6. Real-time performance and accuracy of statistics

x86+DPDK+NIC: The software implementation of the CPU test function is essentially a serial instruction set. With the implementation of new technologies such as multi-core hyperthreading, partial parallelism can be achieved at the instruction level, but for some statistical data, such as real-time The number of frames sent and received per second, etc., are defined by at least two parameters (a certain time interval delta and the number of packets sent and received within the interval). If the reading of these two parameters is implemented on a CPU core, Then the serial nature of the instructions will inevitably bring a lot of errors; if the reading of these two parameters is implemented on two cores, it is difficult for the current CPU technology to achieve ns-level synchronization between cores, which also brings statistical the imprecision of the value;

FPGA+x86: Inside the FPGA, through the hardware programming technology, the statistical value snapshot function can be easily realized, and the reading of the above two parameters is strictly guaranteed to be accurate.

7. System scalability

x86+DPDK+NIC: For a large-scale system under test, whether it is a software implementation of x86 or a hybrid system such as FPGA+X86, a single machine cannot complete the test task, and it is an inevitable option to cascade the system and achieve synchronization at the 10ns level. The x86 system is oriented to general computing, and can realize multi-machine synchronization by running the NTP protocol, but the synchronization accuracy of NTP cannot meet the requirements of the delay test service;

FPGA+x86: In the hybrid system of FPGA+x86, high-precision synchronization technologies such as local cable cascading/GPS/1588v2 can be implemented through FPGA to ensure the accuracy of time testing.

In addition, in the implementation of the FPGA+x86 hybrid system, the 2-3 layers of traffic processing are implemented in the FPGA, and do not need to go through the CPU's protocol stack or upper-layer applications. The CPU only needs to implement lightweight configuration delivery, interface presentation, etc. computing, avoiding the natural defects of the CPU in terms of wire-speed sending and receiving stream processing; on the X86 side, DPDK technology can also be flexibly deployed, and the accelerated pure protocol processing part is realized by the X86 system, combining the advantages of FPGA and x86 to achieve Efficient business processing.

Obviously, the use of FPGA+x86 hybrid system is the best choice to build a high-performance network tester.

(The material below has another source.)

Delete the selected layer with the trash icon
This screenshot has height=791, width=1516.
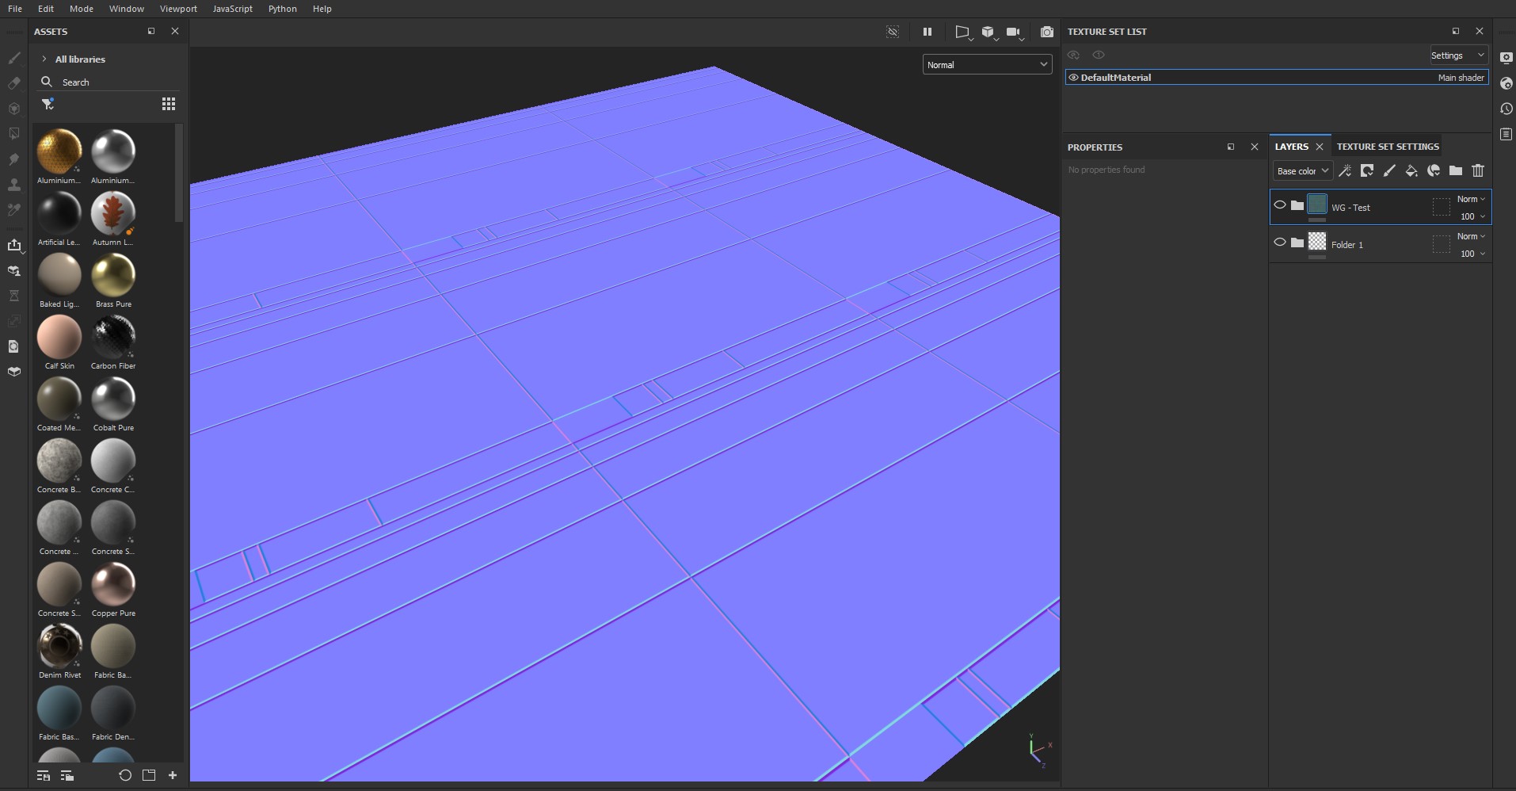[x=1478, y=171]
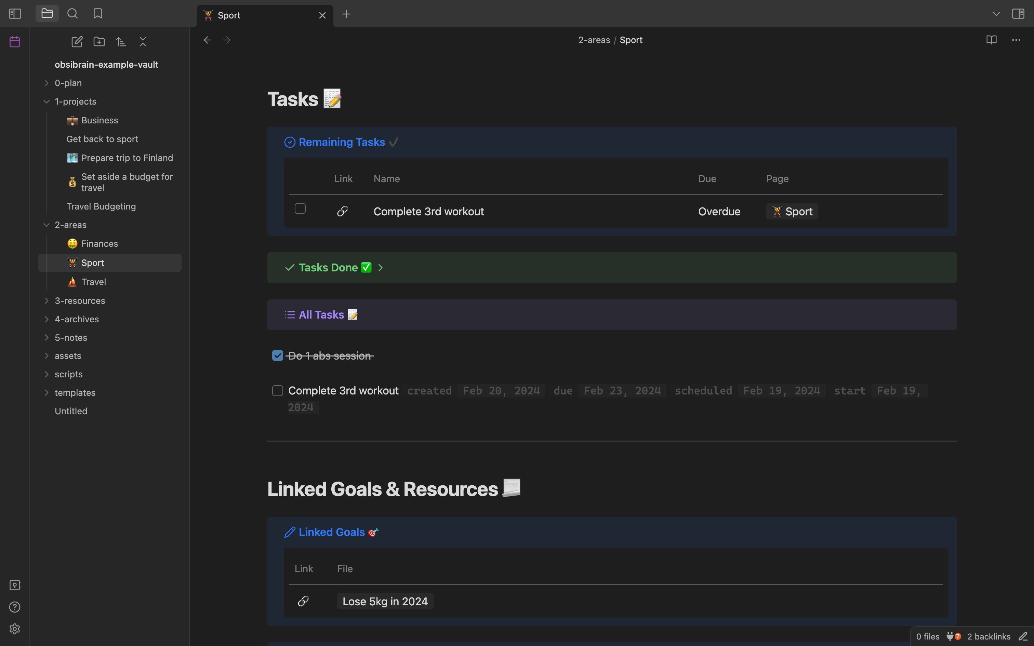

In recent years, foreign Ethernet testing technology has developed rapidly, and new products have emerged one after another. With years of technical accumulation of high-speed and high-performance testing software and hardware platforms, American companies Spirent and keysight have long occupied the global leading position in the field of Ethernet testing. The industry is at the forefront of the world.

Domestic research on Ethernet test technology began in the early 21st century. After more than ten years of hard work, the independent design and development capabilities of related test products have also made great progress.